The RBI Governor Raghuram Rajan again nudged banks to transmit to borrowers the 75 basis points cut in the repo rate so far this year.
But banks have been arguing that they have already been reducing interest rates for ‘good borrowers’ — those who are unlikely to default — over the last one year.
The weighted average lending rate on fresh loans, says RBI’s latest report, has actually fallen by 40 basis points over the last year - to 11.25 per cent in March this year, from 11.64 per cent last year. Here’s why.
Many banks, flush with liquidity, had begun cutting rates on deposits, last year, much before the RBI started easing the repo rate.
Also, due to slowing lending opportunities, banks have shed high cost deposits to protect their margins. With their cost of funds coming down, banks have been transmitting some, if not all of the benefit to borrowers in the form of lower lending rates.
The good and badBut banks, having burnt their fingers with recalcitrant borrowers, have been selective with their largesse. So, it has only been the good borrowers that have been able to source funds at cheaper rates from banks.
It is safe to assume that the average lending rates disclosed by the RBI’s latest report for fresh loans mostly reflect the rates offered to good borrowers.
The RBI Governor indicated that while banks’ lending rates do not yet reflect the policy actions entirely, corporate bond markets have been doing so and offering lower rates.
So, with yields on corporate bonds falling, companies have been flocking to the secondary market, rather than to banks, to raise funds.

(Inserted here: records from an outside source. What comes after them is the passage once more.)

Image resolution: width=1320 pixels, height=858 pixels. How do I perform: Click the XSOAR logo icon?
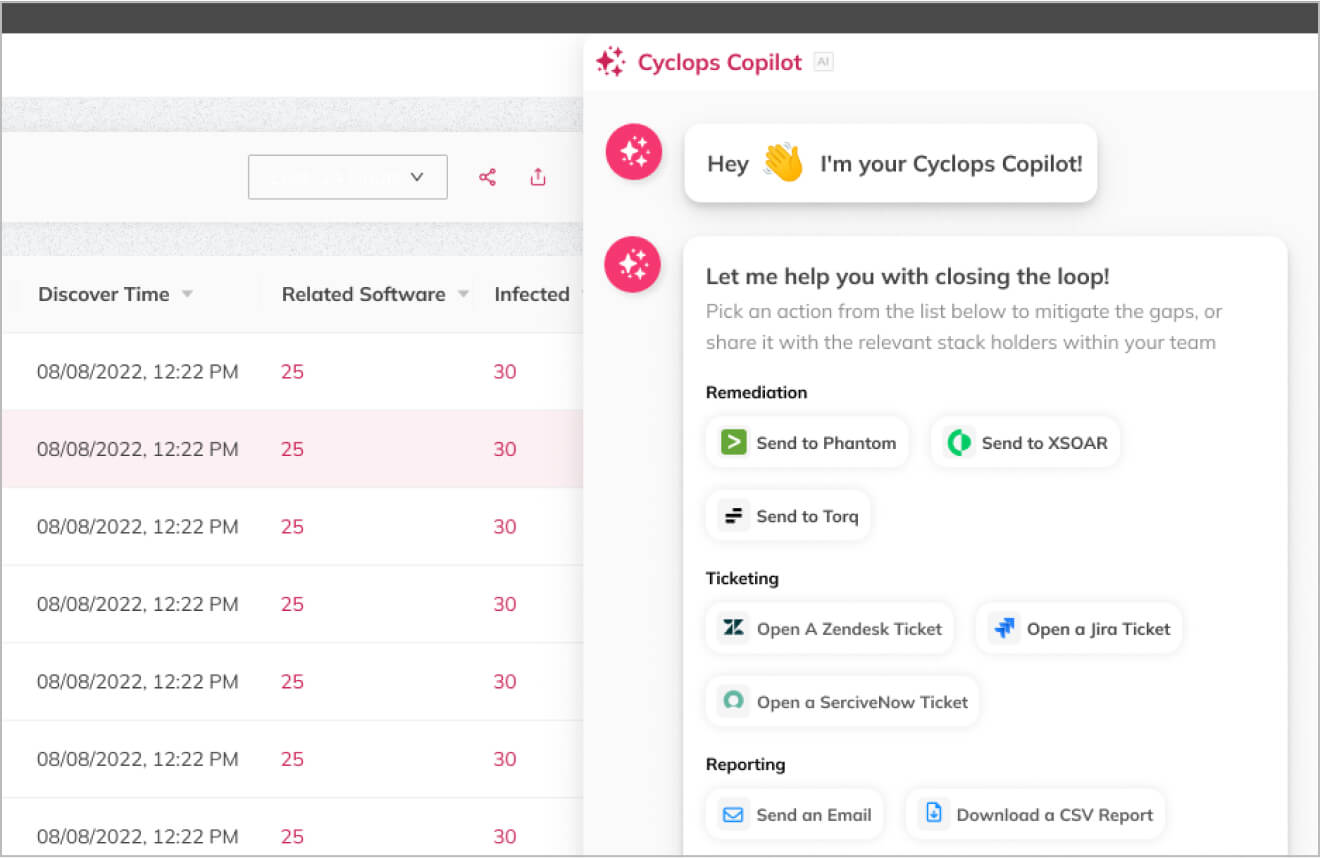pyautogui.click(x=957, y=441)

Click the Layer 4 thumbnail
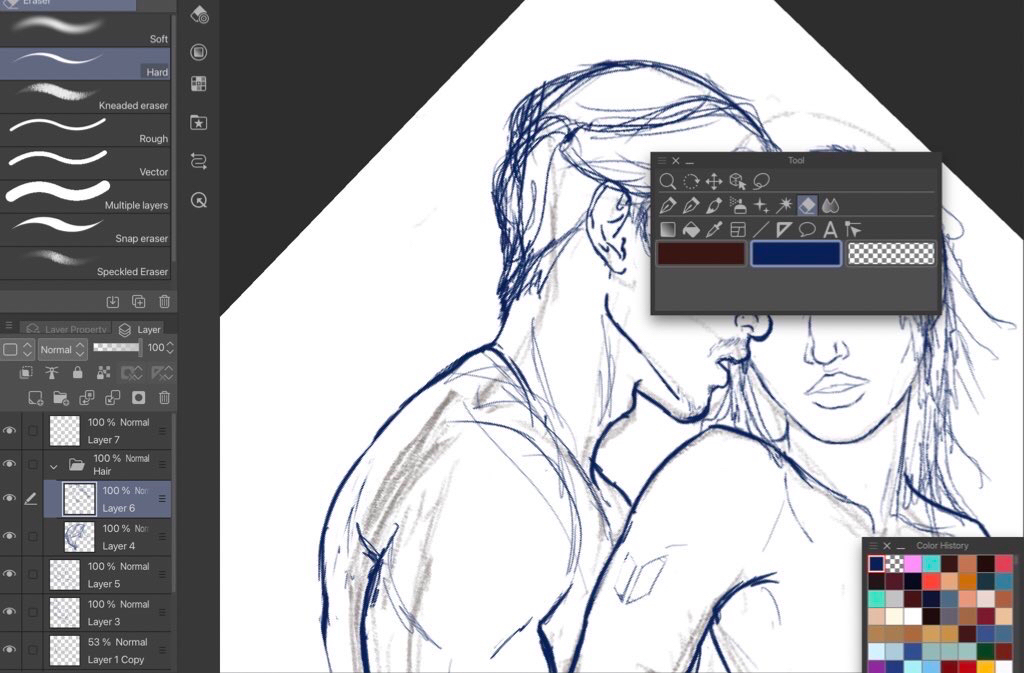(x=79, y=537)
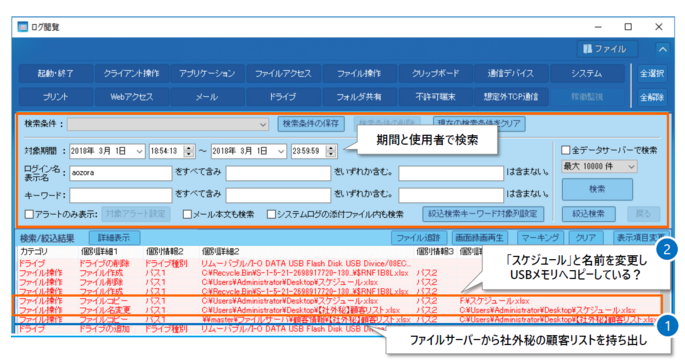This screenshot has width=685, height=361.
Task: Open the ファイル menu button
Action: 607,49
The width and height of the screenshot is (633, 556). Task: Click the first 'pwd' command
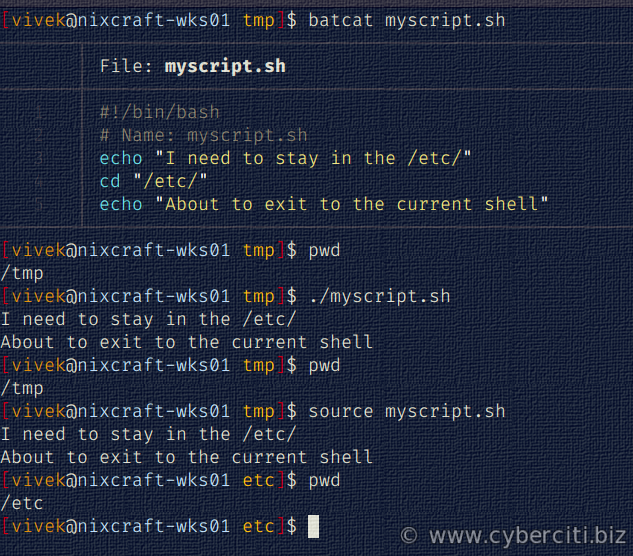(324, 251)
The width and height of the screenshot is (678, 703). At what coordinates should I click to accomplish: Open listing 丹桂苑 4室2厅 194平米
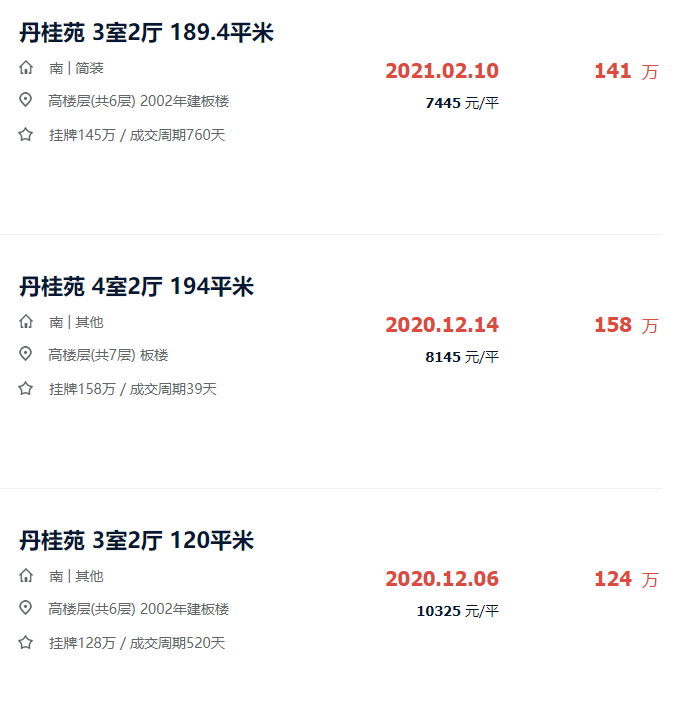(x=136, y=287)
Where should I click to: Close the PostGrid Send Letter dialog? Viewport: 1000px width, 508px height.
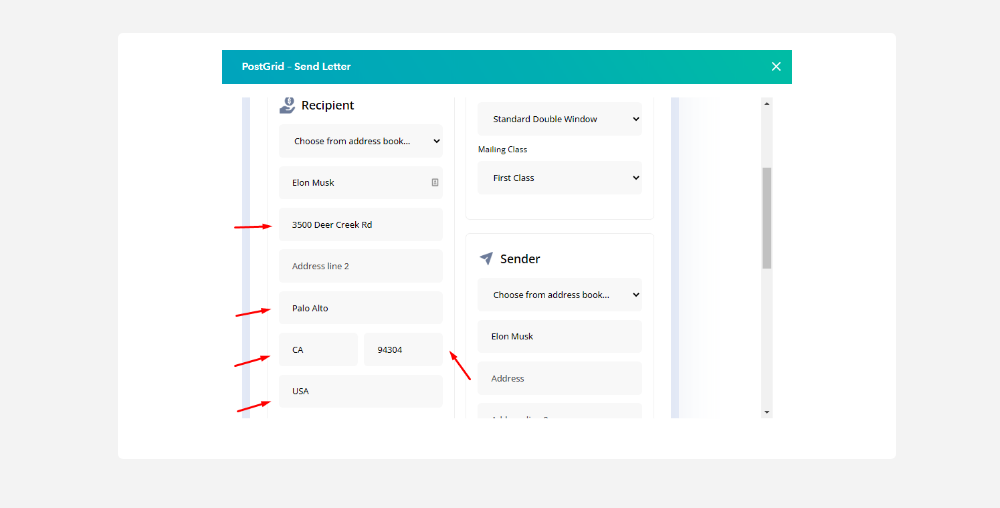point(776,67)
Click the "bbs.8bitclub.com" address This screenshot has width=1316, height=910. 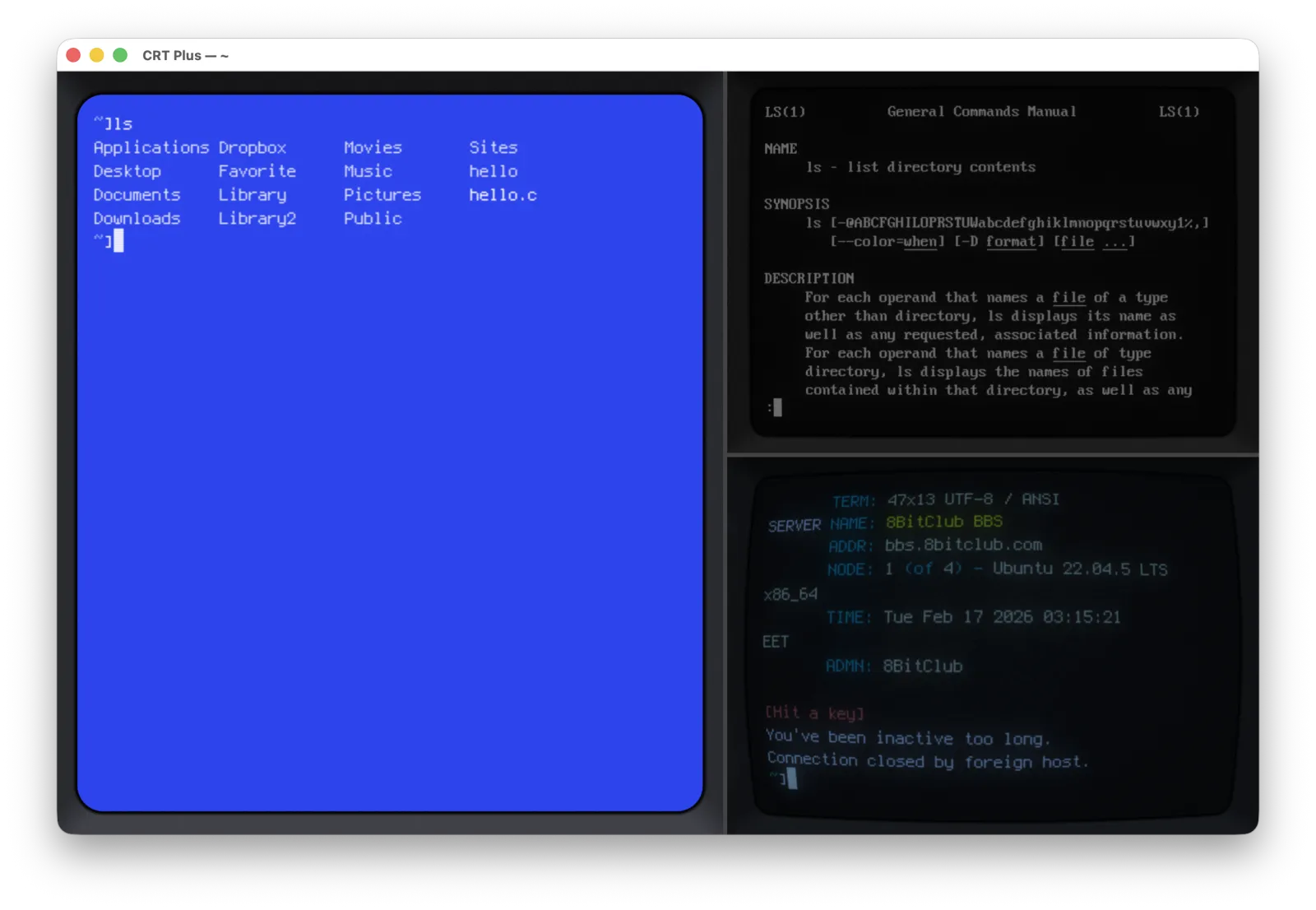[x=963, y=545]
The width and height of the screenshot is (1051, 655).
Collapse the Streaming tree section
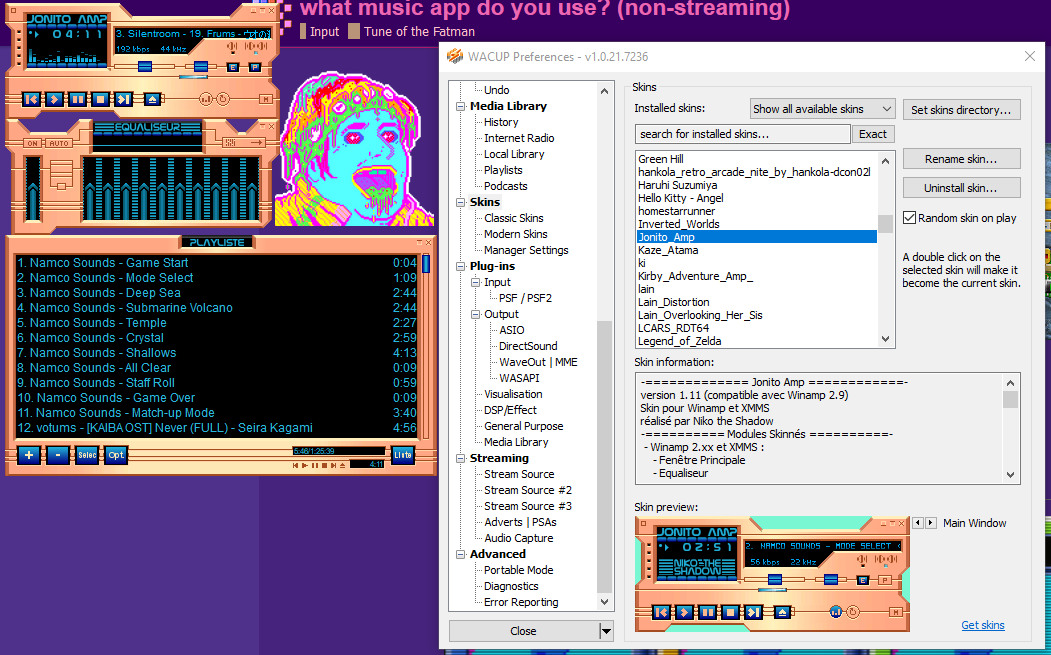461,458
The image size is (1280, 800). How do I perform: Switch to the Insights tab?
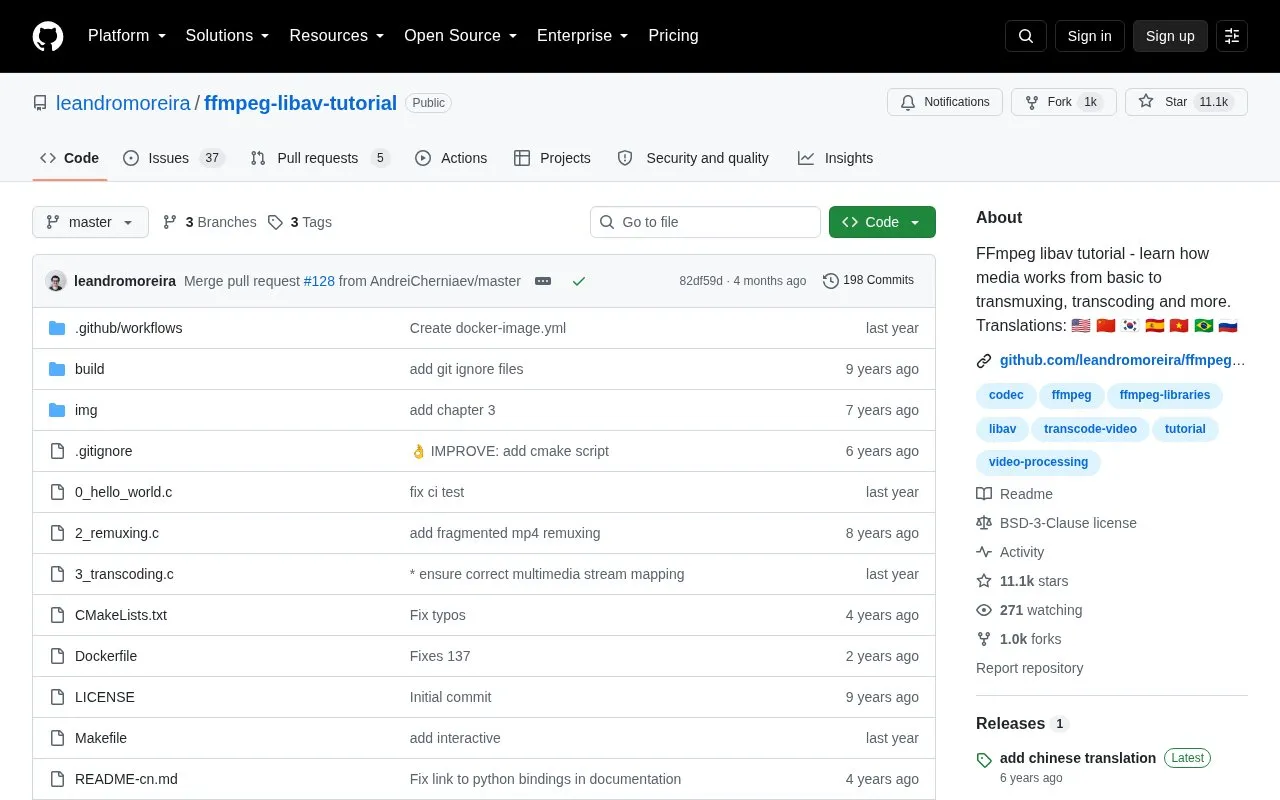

In effect, the governor may be giving cues to banks to cut rates further to be able to compete with the bond market.
But this may be easier said than done.
For one, banks that have already reduced lending rates for good borrowers over the last year are unlikely to pass on the benefits to risky borrowers. Given their considerable trouble with bad loans already, banks, especially the PSU ones, may be chary of going for growth at the expense of risk.
Next, there has always been a difference between the rates at which corporates borrow from banks and from the bond market, the latter being cheaper.
Corporate bondsFinally, while corporate bond yields have fallen by 70-80 basis points over the last year, markets seem to as averse to lending to lower rated corporates as banks. The difference in bond market lending rates for borrowers rated AAA and AA has increased from about 30 basis points in September last year to 60 basis points now.